In a recent ruling, High Court judge Stephen Riechi noted that the case was withdrawn following Karugu’s death, leaving his beneficiaries to proceed with the succession case.

“This matter, therefore, could not proceed as the subject in whose interest the petition was filed died,” said the judge.

In law, a guardian is a person who has been legally appointed by a judge to take care of a minor child or incompetent adult (referred to as a “ward”) with the authority to make decisions on that person’s personal and property affairs. Mr Karugu was a wealthy businessman and prominent coffee farmer in Kiambu.

He retreated to his farm in Kiambu  County after resigning as the AG on June 2, 1981—15 months into the job. He was an influential figure in the Jomo Kenyatta administration after  President Daniel arap Moi assumed the reins of power in August 1978  following the death of the founding father.

Separately, the family is still fighting in court over the distribution of the multimillion-shilling estate.

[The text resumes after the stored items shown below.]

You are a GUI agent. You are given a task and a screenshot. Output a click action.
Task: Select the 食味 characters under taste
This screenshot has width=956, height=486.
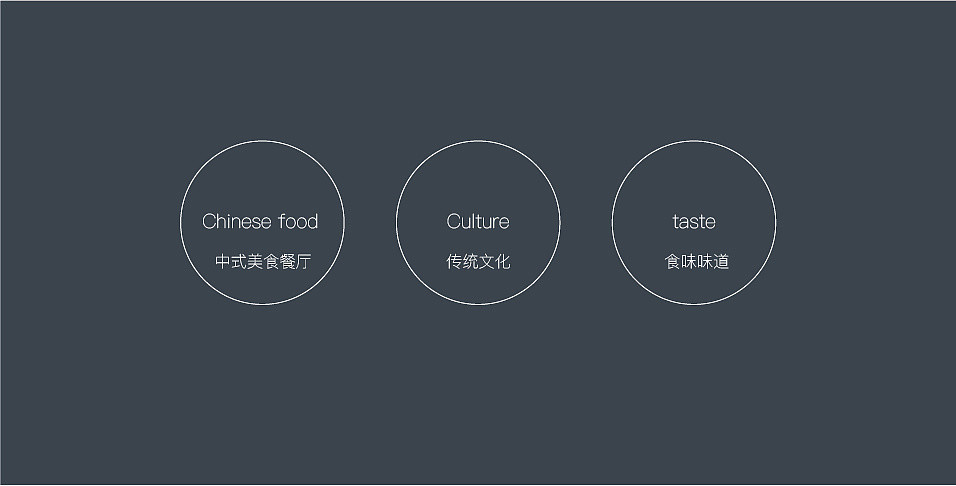point(680,262)
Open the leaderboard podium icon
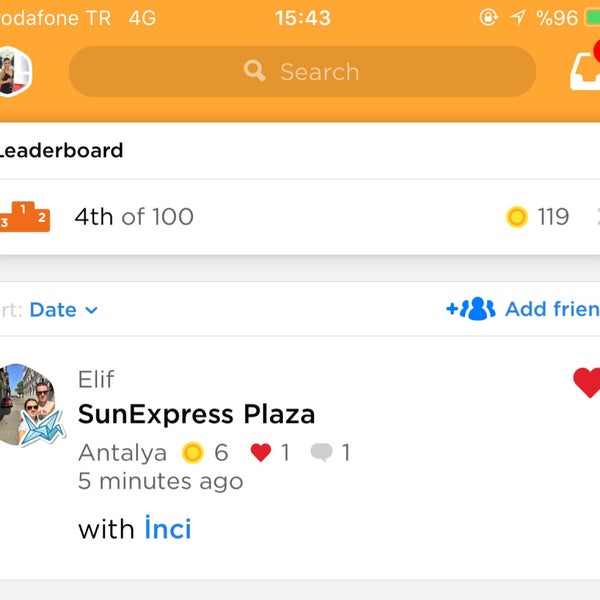The height and width of the screenshot is (600, 600). pyautogui.click(x=25, y=217)
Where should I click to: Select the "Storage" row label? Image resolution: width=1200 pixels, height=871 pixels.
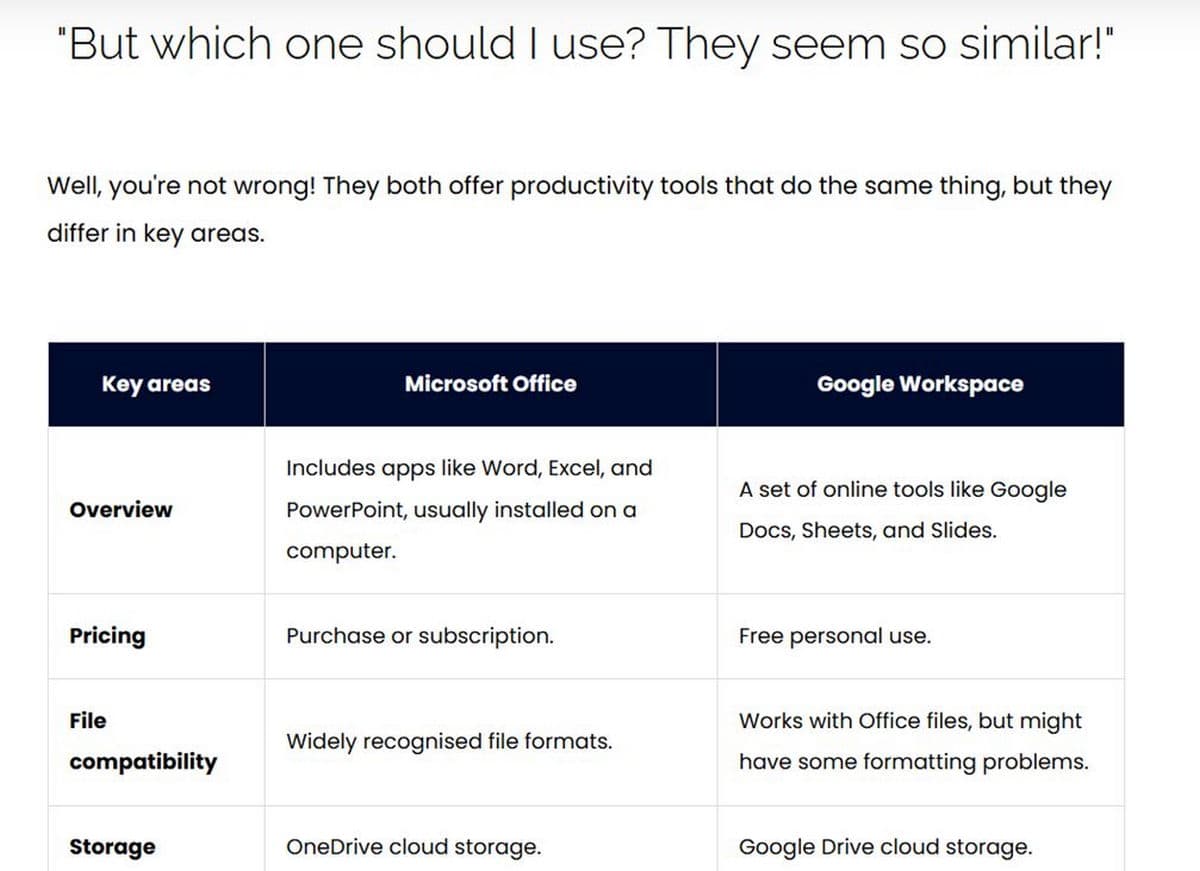[x=112, y=847]
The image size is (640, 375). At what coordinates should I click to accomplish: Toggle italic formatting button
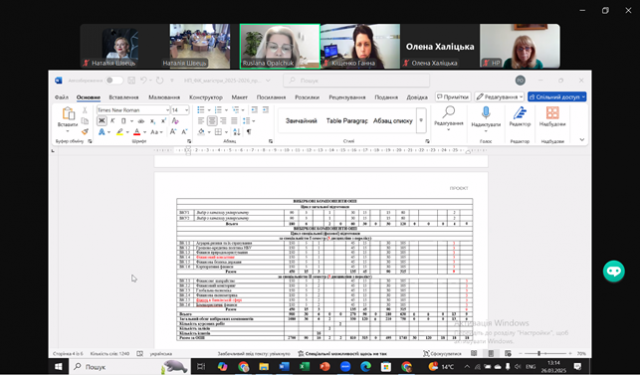click(x=113, y=121)
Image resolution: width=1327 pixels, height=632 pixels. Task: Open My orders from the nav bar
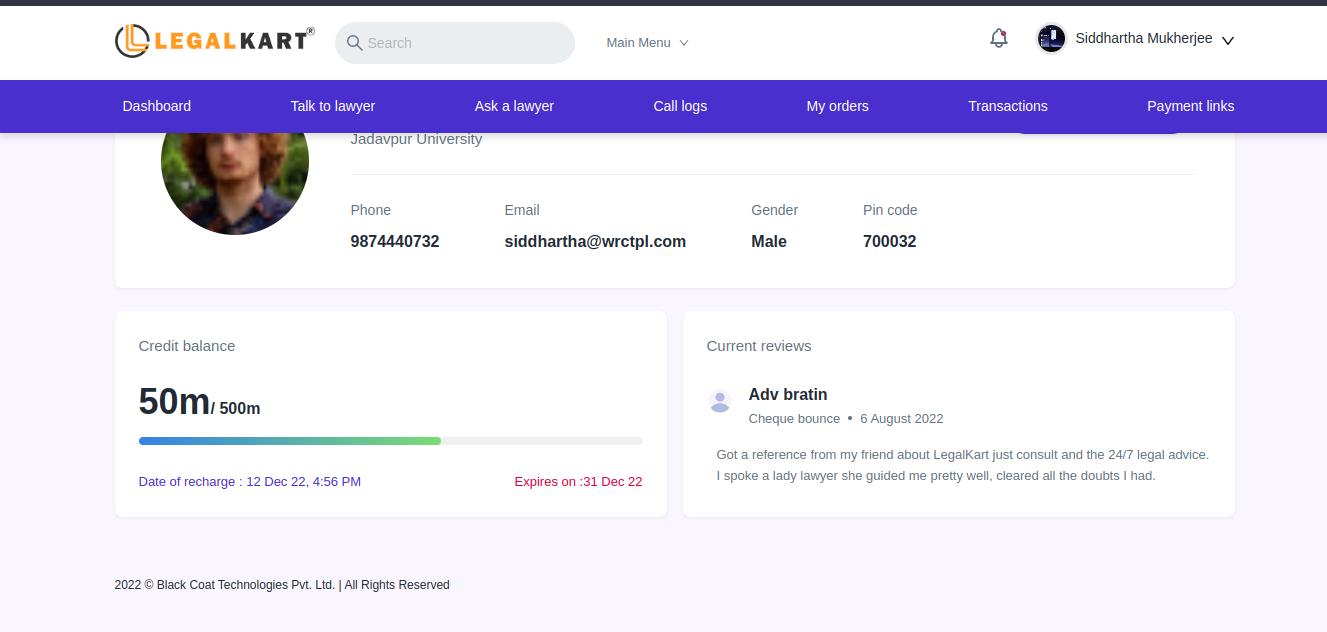coord(837,106)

In his ruling on the petition for guardianship, the judge noted that other issues the Karugu family had raised in court on the succession had not been determined by the time the subject died on November 10, 2022.

Among the properties to be shared are nine companies, including Kariama  Enterprises, Centurion Holdings, Mathara Holdings and Malewa Bay Investments. His children—Victoria Nyambura, Eric Mwaura and Rose  Gathira—moved to court as their elderly father was ailing while accusing two women, Lucy Muthoni and Hellen Wambui Mwaura, of violating their father’s constitutional rights and falsely claiming to be his wives.

Ms  Mwaura claimed to have been married to Mr Karugu under customary law while Ms Muthoni said she cohabited with the former AG since 1998 at a house he owns in Runda. She claimed that they met in June 2004 and married under the Kikuyu customary law and that her dowry was paid sometime in October 2013. She claims to have taken care of him when he became ill.

Ms Muthoni, on her part, claims to have met Mr Karugu more than 30 years ago and cohabited at Garden Estate before they bought land and built a home in Runda, which they moved into in 1998.

However, in the court documents filed by the law firm Hamilton, Harrison & Mathews, Mr Karugu’s children dispute the claims by the women, saying their father was only married to their mother, Margaret Waithera Karugu, who died in 2007.

“It is clear that the intention of the respondents in alleging that they are wives of the ward (Mr Karugu) is to pursue companies in which the ward has investments,” says the petition.

Before his death, there was protracted litigation, which included the submissions of DNA reports and the issue of access to the elderly man pending determination.

While seeking to be appointed his guardian, the children said their father had been diagnosed to be suffering from mental illness.

They sought to manage his welfare, which included caregiving, medical attention and his general welfare.